#### [Text passage]
## START

“Worship is more than singing on Sunday. It’s the life we live the rest of the week.” As 20th Century Christians in the Western world, offering sacrifices on an altar is not exactly on our daily to-do list. The thought of preparing for the grain offering by spending hours a day stone-grinding grain is completely foreign to me. However, the Levitical law gives us a visual representation of how our lives are to be living sacrifices. As it says in Romans 12, our lives are to be holy and pleasing to God – this is our true spiritual act of worship.
In addition to seeing God as our Provider, the grain offering illustrates how we should worship Him. Even as New Testament believers, God is particular about how we approach Him. In the time of Moses, the Israelites “accessed” God through the tabernacles, sacrifices and the priests.
Since then, the veil in the Holy of Holies has been torn from top to bottom (Matthew 27:51). Upon knowing Christ, the Holy Spirit lives in our hearts for eternity. Not only is there no more separation between us and the Father, but the God of Abraham, Isaac and Jacob actually lives within us! The mere thought of God actually residing in the hearts of His people would have blown the mind of any Israelite in Moses’ day.
Unlike the Israelites, we are under the New Covenant, however, God is the same yesterday, today and forever. Although the Levitical offerings are obsolete, He is still the object of our worship. Today, worship is using our God-given gifts to honor Him and to serve others on a daily basis, not just Sundays, because our lives are a living sacrifice unto God. The grain offering gives us several clues as to what our worship should look like.

## END

#### [Directives]
(A) In the passage on the grain offering, what things does it say the Israelites in the time of Moses used to "access" God?
(B) Reproduce the passage on the grain offering word for word, everything from "Unlike the Israelites, we" down to "should look like.".
The records that come next have no connection to the passage on the grain offering.

#### [Listed records]
## START

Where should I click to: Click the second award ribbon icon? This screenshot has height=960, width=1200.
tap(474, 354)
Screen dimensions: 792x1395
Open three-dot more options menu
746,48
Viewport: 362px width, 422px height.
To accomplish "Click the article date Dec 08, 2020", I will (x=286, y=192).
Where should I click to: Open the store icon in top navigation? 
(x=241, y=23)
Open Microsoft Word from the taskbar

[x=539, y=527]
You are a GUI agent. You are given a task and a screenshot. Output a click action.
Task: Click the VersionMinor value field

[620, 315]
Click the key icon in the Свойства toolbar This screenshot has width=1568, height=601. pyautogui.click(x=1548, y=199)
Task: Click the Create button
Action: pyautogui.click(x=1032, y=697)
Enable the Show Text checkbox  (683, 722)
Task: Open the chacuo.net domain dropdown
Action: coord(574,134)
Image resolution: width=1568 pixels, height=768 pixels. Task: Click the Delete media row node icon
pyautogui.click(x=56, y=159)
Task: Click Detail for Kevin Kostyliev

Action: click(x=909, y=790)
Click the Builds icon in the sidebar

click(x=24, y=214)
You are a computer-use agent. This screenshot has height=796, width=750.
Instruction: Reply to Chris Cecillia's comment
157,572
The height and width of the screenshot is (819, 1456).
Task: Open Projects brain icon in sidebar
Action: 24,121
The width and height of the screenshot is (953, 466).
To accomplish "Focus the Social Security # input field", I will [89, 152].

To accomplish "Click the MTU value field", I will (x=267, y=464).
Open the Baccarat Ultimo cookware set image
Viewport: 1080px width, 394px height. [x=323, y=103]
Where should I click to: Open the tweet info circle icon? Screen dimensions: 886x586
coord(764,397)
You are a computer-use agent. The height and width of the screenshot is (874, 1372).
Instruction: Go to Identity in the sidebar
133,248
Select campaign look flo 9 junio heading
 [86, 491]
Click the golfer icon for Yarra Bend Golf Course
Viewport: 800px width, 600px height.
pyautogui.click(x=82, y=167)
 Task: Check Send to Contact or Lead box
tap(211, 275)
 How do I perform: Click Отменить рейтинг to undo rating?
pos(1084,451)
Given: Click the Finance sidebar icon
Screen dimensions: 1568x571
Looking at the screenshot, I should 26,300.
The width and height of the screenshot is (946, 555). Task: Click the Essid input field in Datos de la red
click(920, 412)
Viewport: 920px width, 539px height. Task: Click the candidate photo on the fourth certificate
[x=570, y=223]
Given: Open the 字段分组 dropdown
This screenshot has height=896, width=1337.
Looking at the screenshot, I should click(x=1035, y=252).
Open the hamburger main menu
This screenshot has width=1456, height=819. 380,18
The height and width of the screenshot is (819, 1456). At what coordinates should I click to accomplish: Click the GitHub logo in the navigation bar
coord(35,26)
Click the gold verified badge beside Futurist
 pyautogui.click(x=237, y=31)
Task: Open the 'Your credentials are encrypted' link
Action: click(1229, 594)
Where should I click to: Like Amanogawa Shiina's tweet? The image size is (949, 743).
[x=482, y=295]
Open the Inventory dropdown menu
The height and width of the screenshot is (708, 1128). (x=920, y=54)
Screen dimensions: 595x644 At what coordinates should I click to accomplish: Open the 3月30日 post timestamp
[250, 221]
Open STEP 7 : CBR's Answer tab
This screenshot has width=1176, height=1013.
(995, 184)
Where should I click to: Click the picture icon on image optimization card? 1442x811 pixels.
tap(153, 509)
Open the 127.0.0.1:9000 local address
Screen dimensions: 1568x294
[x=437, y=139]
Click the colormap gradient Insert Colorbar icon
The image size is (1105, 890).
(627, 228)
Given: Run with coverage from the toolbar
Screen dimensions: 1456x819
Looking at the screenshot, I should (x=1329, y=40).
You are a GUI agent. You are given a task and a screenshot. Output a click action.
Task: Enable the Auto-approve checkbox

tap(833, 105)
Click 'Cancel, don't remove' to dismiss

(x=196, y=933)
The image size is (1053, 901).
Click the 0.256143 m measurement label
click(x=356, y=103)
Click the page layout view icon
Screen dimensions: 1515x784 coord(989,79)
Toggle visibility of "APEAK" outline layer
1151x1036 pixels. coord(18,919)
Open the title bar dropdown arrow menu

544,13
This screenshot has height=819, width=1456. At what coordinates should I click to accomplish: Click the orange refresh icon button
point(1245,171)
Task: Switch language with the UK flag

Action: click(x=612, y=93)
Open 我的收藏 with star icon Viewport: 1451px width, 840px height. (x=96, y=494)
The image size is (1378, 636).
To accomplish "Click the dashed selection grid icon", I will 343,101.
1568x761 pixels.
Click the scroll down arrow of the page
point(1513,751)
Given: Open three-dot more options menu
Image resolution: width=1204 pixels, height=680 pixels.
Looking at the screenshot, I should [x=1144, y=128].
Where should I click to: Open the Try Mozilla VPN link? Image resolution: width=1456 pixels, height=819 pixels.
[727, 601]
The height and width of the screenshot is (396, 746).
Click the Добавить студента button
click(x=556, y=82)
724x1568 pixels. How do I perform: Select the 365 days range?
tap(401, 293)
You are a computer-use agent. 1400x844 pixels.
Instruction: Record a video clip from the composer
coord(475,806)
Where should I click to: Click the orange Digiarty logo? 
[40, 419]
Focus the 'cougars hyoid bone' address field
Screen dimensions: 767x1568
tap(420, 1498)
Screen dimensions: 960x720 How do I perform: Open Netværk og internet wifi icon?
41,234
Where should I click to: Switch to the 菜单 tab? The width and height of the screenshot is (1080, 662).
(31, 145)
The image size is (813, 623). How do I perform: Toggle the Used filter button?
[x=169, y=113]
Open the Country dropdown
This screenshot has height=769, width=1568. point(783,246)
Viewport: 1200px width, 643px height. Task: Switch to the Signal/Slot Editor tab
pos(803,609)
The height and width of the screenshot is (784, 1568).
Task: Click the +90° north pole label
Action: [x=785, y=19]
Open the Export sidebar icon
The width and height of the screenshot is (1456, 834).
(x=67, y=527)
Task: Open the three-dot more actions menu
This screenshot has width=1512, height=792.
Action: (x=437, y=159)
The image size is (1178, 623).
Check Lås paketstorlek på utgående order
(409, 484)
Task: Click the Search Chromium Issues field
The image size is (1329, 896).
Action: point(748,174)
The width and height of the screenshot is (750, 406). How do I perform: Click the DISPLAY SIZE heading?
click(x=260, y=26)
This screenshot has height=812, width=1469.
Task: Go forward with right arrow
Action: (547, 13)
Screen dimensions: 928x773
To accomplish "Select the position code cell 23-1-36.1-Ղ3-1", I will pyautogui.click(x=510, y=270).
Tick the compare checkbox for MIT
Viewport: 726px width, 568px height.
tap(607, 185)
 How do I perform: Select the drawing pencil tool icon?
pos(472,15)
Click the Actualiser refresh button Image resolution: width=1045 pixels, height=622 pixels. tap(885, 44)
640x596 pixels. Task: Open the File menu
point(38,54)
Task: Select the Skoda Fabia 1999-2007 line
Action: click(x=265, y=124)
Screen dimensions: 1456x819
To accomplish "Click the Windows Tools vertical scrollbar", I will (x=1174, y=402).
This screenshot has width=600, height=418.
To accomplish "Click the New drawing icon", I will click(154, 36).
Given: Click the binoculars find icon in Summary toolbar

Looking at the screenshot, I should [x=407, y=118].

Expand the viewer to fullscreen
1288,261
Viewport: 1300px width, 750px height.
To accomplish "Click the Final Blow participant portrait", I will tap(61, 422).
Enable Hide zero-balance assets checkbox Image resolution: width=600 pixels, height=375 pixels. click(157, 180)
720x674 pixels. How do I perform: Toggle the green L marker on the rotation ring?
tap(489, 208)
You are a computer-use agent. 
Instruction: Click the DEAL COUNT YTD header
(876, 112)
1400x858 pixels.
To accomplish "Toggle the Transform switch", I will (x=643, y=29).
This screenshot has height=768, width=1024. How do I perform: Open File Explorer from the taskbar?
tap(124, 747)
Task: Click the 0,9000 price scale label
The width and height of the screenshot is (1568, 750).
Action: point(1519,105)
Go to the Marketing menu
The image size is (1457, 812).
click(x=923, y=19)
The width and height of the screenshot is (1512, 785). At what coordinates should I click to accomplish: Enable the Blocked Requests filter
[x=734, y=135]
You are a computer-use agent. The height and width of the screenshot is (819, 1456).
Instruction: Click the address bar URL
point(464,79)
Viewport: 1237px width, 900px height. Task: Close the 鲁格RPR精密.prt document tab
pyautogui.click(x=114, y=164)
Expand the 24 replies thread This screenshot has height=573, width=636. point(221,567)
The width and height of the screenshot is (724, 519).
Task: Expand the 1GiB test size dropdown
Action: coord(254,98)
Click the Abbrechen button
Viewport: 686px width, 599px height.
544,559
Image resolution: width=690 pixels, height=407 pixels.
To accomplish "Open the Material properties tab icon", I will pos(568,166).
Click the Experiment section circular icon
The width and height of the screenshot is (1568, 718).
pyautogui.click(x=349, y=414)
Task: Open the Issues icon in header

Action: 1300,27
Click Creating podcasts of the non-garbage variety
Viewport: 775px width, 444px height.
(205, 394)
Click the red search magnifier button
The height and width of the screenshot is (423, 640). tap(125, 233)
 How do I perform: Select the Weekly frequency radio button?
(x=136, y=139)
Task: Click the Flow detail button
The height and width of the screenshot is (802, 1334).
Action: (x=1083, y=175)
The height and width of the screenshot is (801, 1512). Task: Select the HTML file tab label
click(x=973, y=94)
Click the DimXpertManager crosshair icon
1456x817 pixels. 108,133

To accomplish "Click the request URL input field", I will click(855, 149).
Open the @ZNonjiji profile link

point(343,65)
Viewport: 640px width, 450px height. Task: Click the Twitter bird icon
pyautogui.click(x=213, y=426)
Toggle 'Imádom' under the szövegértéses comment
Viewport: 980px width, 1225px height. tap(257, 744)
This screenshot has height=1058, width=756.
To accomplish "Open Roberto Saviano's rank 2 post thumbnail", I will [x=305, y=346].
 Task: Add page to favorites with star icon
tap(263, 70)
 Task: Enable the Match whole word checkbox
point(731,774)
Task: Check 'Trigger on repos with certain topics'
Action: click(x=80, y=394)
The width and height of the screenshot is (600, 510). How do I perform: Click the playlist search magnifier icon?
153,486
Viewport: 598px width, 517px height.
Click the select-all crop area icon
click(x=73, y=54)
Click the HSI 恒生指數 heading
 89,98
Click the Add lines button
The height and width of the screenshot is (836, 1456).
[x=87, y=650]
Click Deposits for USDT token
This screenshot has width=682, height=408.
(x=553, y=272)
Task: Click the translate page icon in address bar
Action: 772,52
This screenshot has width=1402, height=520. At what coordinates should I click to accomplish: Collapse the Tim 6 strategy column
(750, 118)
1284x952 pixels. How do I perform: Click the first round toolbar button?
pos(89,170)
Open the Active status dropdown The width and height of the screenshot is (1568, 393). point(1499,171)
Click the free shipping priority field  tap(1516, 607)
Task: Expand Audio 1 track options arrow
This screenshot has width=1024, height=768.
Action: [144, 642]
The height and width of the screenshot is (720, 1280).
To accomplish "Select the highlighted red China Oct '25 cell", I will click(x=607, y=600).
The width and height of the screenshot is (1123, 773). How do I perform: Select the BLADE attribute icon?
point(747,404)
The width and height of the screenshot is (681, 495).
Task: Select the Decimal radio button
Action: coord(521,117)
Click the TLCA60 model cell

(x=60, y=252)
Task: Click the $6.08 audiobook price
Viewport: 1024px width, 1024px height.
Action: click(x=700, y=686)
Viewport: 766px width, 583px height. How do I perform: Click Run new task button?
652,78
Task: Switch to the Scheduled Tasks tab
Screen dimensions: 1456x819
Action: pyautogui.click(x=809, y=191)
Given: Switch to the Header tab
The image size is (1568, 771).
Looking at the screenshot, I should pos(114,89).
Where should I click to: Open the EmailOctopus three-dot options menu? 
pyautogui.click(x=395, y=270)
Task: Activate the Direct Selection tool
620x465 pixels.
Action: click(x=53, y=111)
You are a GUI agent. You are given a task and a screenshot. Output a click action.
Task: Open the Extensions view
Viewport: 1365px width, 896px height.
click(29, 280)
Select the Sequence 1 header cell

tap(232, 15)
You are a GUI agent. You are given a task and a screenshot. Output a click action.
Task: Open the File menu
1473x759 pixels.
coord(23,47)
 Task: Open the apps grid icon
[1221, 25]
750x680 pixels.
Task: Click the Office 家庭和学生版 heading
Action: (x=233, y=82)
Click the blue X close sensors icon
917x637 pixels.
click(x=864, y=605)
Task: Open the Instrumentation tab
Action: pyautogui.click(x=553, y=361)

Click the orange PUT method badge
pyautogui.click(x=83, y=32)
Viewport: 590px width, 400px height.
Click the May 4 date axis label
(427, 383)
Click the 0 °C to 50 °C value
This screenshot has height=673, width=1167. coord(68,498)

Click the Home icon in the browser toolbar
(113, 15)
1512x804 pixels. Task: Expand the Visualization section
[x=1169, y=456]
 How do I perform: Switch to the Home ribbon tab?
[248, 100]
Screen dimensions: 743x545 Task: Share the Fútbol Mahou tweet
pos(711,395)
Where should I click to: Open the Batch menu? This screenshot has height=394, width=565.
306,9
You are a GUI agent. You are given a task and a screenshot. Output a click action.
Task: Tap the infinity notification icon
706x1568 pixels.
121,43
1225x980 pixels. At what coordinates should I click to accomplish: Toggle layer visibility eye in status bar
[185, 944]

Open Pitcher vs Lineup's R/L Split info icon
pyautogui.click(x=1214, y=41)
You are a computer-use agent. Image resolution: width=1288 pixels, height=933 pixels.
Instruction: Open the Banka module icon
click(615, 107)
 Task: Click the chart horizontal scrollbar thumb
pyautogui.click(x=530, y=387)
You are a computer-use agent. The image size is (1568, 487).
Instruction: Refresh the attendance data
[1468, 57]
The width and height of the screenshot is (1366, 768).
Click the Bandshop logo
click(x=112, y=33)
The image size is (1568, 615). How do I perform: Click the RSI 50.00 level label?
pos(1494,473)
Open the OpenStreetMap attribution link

## END

#### [Results for each task]
(A) The tabernacles, sacrifices and the priests.

(B)
Unlike the Israelites, we are under the New Covenant, however, God is the same yesterday, today and forever. Although the Levitical offerings are obsolete, He is still the object of our worship. Today, worship is using our God-given gifts to honor Him and to serve others on a daily basis, not just Sundays, because our lives are a living sacrifice unto God. The grain offering gives us several clues as to what our worship should look like.